P.E.I. abortion policy infringes on rights: study
Some women feel forced to self-induce abortions
P.E.I.'s policy of sending women off-Island for abortion services infringes on the rights of disadvantaged women, according to a study released Wednesday evening.
Study author Colleen MacQuarrie, a UPEI psychology professor, spent the last two years interviewing more than 100 people: including doctors, activists, and women trying to access abortion.
Since 1981, surgical abortions have not been performed on P.E.I. Island women must go to Halifax or Fredericton. The province still pays for abortions in hospital in Halifax, but anyone wanting the procedure must travel.
"Travel/transportation and other expenses are the patient’s responsibility," says Health PEI's abortion services web page.
MacQuarrie said that policy creates bigger problems for some women than for others.
"Poorer women, marginalized women, people with fewer resources are harmed more by the barriers that are in place," she said.
"Harm is not borne equally across all women … We're experiencing various forms of delays and resulting harms to their health."
Those harms include women trying to induce abortion themselves.

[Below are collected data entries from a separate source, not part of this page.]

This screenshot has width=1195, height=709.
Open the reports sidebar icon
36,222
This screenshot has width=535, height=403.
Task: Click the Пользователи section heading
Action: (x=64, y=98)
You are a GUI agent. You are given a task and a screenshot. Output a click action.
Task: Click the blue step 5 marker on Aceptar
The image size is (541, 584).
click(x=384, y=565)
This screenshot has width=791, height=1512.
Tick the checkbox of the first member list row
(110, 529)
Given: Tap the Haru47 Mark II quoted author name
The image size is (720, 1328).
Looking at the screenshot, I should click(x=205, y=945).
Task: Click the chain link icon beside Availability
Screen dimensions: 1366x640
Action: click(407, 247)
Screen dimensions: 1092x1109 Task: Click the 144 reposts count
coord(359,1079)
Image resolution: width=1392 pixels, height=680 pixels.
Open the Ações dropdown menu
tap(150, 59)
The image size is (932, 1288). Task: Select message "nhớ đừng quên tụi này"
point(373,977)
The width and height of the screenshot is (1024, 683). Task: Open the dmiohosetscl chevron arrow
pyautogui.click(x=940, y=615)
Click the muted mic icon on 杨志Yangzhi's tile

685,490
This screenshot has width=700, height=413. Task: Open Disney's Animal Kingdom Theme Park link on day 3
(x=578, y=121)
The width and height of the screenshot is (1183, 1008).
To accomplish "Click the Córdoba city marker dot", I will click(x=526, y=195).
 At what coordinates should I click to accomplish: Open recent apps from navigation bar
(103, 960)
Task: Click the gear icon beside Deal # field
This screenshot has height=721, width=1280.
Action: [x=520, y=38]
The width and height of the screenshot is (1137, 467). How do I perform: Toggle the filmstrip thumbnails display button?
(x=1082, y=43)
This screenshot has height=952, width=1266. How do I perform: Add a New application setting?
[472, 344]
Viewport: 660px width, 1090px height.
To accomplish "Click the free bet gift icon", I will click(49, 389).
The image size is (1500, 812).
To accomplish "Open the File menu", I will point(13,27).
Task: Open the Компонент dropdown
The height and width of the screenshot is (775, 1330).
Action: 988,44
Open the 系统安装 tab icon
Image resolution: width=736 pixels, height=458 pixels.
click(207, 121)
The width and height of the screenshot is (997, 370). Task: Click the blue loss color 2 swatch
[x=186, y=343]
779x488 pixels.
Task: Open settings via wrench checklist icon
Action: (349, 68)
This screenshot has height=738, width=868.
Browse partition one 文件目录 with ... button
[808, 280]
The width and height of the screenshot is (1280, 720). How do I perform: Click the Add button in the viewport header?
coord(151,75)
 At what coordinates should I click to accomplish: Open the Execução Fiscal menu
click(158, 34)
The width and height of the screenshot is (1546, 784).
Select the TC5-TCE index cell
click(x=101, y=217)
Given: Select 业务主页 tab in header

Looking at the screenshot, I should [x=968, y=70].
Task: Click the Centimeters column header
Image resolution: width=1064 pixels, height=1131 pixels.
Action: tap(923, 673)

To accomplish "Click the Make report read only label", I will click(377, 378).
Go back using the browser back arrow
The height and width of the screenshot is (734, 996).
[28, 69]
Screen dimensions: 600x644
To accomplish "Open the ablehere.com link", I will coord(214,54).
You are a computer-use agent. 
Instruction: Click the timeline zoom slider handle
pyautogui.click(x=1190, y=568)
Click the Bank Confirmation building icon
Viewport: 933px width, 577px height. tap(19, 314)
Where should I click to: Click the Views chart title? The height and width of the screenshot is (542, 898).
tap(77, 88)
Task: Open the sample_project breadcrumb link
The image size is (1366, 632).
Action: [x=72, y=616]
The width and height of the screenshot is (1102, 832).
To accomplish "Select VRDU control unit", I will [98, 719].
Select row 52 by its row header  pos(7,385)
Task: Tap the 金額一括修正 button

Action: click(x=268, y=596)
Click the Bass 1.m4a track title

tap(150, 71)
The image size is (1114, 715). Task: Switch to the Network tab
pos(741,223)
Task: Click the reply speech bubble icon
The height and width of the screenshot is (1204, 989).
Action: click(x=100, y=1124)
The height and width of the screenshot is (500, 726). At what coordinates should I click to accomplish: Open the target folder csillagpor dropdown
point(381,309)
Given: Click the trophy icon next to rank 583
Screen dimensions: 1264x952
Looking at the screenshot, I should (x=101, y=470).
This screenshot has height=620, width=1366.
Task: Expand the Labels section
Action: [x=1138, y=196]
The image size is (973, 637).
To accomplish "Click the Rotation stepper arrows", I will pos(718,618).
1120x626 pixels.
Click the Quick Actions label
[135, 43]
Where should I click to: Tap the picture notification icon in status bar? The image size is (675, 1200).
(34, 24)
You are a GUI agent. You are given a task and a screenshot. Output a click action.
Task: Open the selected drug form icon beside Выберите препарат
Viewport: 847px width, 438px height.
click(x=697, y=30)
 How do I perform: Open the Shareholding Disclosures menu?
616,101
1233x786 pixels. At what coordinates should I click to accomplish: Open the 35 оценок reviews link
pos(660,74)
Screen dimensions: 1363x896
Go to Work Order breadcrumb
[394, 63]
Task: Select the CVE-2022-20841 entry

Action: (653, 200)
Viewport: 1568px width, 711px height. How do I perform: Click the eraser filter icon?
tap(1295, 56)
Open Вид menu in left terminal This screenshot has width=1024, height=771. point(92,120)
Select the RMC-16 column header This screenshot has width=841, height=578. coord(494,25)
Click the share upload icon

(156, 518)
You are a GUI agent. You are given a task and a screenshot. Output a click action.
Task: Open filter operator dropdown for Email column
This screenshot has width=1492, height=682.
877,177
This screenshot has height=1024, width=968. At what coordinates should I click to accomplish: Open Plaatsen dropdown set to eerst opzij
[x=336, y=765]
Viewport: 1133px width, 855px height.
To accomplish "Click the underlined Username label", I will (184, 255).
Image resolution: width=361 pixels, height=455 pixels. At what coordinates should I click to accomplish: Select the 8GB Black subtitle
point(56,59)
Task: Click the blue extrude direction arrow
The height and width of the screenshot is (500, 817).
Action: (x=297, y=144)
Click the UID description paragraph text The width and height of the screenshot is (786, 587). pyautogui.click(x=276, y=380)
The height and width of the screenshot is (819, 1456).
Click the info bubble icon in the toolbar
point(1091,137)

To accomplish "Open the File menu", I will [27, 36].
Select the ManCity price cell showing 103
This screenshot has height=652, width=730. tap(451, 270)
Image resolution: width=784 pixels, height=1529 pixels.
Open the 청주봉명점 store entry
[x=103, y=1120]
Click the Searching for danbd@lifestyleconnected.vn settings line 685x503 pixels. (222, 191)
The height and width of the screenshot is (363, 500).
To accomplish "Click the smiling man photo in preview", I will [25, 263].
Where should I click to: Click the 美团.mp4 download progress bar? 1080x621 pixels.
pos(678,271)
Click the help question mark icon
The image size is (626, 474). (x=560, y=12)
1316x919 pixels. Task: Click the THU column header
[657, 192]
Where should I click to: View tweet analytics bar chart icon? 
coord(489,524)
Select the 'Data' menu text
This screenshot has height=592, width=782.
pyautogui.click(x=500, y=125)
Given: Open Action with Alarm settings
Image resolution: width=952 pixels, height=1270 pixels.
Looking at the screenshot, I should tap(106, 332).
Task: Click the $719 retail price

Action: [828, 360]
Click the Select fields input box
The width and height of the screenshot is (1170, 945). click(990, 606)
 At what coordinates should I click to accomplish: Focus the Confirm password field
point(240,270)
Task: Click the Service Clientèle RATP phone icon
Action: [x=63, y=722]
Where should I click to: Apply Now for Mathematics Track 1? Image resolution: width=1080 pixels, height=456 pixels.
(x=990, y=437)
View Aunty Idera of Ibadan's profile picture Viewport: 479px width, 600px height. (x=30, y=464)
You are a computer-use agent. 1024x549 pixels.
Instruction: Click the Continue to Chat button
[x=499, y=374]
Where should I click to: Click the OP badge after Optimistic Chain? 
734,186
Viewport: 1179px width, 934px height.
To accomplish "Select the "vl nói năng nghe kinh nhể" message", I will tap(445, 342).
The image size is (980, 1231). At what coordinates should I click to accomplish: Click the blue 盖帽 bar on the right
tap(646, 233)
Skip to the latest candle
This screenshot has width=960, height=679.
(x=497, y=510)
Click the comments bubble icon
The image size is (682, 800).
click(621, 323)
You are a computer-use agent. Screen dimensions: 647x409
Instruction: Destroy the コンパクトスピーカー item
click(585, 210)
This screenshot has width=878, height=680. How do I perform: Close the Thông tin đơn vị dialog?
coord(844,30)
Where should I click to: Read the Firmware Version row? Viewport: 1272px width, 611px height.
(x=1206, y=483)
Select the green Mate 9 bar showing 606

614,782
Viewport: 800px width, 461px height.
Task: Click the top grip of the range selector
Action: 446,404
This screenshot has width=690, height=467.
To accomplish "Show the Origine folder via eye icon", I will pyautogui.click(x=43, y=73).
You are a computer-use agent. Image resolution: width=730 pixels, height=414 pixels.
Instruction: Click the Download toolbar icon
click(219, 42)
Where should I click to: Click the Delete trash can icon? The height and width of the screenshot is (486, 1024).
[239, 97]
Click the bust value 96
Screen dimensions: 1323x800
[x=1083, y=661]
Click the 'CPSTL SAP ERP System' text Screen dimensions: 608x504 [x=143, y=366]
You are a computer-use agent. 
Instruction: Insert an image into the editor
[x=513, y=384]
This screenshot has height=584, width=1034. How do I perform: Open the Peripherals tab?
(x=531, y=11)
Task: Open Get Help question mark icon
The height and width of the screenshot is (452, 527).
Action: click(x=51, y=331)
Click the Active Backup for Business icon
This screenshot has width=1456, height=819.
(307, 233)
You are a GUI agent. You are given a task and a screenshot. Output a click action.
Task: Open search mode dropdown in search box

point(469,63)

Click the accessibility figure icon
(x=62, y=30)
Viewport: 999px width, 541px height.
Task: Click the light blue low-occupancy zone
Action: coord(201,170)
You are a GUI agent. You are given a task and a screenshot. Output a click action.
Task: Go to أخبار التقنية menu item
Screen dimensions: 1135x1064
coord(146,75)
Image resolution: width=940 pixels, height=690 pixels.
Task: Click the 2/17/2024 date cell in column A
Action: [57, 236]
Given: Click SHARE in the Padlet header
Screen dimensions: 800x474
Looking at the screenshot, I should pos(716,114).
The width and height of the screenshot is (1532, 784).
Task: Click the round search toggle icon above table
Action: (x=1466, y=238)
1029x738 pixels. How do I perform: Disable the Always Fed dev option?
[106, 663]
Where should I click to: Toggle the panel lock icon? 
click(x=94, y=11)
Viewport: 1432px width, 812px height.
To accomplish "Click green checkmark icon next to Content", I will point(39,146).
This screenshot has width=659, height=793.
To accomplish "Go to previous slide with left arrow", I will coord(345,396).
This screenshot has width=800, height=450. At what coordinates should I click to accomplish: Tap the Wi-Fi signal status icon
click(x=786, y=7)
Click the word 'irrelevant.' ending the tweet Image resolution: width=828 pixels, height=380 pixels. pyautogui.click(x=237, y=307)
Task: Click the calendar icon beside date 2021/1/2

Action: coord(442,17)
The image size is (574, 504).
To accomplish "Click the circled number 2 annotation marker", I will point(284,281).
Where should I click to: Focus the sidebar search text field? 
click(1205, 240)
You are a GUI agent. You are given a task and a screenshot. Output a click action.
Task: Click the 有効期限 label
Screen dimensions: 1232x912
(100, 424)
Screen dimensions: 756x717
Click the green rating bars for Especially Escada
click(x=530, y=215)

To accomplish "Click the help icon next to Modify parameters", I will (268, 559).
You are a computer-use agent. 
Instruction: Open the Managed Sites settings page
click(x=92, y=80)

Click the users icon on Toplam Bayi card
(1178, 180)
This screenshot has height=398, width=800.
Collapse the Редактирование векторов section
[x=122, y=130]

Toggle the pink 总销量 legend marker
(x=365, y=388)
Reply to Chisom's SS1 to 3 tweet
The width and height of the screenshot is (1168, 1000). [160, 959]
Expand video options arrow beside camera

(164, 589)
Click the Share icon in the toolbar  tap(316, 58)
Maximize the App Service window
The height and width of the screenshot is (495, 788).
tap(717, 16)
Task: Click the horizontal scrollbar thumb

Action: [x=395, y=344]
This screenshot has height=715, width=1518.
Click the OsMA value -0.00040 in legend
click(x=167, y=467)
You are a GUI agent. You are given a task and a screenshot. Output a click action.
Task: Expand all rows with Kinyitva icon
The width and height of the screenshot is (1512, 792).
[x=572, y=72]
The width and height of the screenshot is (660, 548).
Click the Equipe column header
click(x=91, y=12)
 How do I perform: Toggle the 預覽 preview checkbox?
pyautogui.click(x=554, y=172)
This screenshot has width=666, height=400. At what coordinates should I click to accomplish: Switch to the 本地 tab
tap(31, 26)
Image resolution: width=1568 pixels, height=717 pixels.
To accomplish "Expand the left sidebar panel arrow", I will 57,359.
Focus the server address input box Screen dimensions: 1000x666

MacQuarrie hopes these findings of her study will change public opinion and provincial policy, so that publicly-funded abortions can be performed on-Island.
"Continuing the status quo is an infringement on women's equality rights," she said.
Ashley Fraser of the Abortion Rights Network said it's important for public opinion on the Island to change.
"It's a small place, where everybody knows everybody, so the same kind of privacy isn't allotted here as in bigger places," said Fraser.
"The stigma is a really big problem here."
Until the time when abortions are available on the Island, the study suggests the province should subsidize costs for women who want to go to the private clinic in Fredericton.